Car owners could face more danger from hackers if a draft bill (pdf) by the House Energy and Commerce Committee (HECC) becomes law. The law would make independent oversight of the electronic safety of motor vehicles a crime subjecting well intentioned security researchers to a $100,000 fine per instance. Today’s cars have 200 – 400 microcontrollers and microprocessors in them making the access of each an individual offense subject to fines that could add up to millions.
The security flaws of the Jeep Grand Cherokee were exposed this summer by security researchers Charlie Miller and Chris Valasek who were able to shut down the vehicle during operation by cracking the Wi-Fi password. The risks of huge fines would stop researchers from exposing critical motor vehicle vulnerabilities but it would not stop hackers with malicious intentions from invading vehicle control systems.
Trusting just the automobile manufacturers to implement adequate safety is a very bad idea according to world famous security researcher and CTO of Veracode Chris Wysopal, who said:
“Right now you can hack most of what you own. An exception is the threat of anti-reverse engineering clauses in EULAs being enforced by software vendors. Another is circumventing DRM controls protecting copyrighted works which is enforced by the DMCA. This HECC bill would seem to prohibit hacking a car even if you own it. This would be awful. The `trust us, we’re secure’ model has never worked and will never work. Unless there are checks and balances in the system like we have for all other consumer products when it comes to safety and security, we will see less safety and security."

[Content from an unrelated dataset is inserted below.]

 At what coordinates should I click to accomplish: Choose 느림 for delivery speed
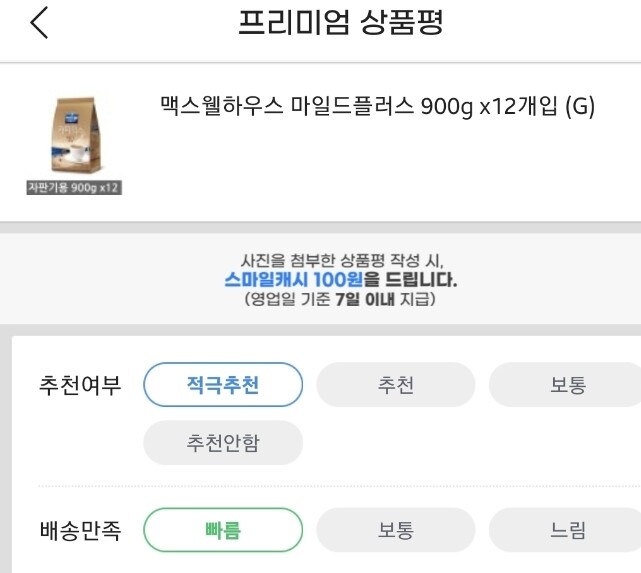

Consumers, enterprises and electronics vendors have benefited from the community of independent security researchers who find system vulnerabilities and report them to vendors, users and other stakeholders. The HECC bill would stop researchers from identifying vulnerabilities that malicious hackers could potentially use to take control and denying auto makers the chance to patch the vulnerabilities. Apparently Congress, like most of the general public, doesn’t understand what goes on behind the scenes between manufacturers and security researchers, so here it is in a nutshell.

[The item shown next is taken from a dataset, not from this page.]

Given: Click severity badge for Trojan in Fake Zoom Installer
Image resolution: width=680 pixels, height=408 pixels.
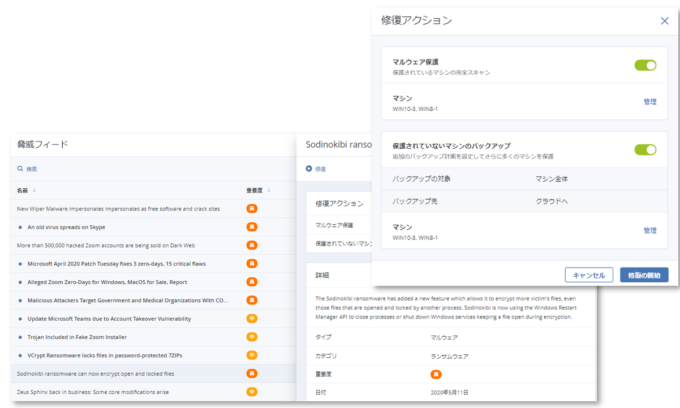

Security researchers follow a principle of responsible disclosure. A researcher will apply his or her knowledge using security tools and by writing software to find an exploitable weakness in the system; the system could be a smartphone, home Wi-Fi router or in this case a vehicle control system. The researcher is obligated, when a vulnerability is found, to give the vendor notice and a chance to patch the vulnerability before notifying the public. In more mature technologies segments such as mobile all the stakeholders have agreed to acceptable timeframes of around 90 days after which the researcher is obligated to notify the public of the vulnerability.
Malicious hackers haven’t targeted cars because there wasn’t an opportunity. Cars are malware targets just like PCs and smartphones, now that automakers have added a large number of processors and Bluetooth, Wi-Fi and 300-400 Mhz band radios.
Congress should account for the work of security researchers and auto makers should be forewarned by the computer makers experience – the only defense is software that can be easily and quickly updated remotely. As car computing and networking systems become more complex, more vulnerabilities will be identified. Without well designed software update systems, auto makers will suffer from frequent recalls.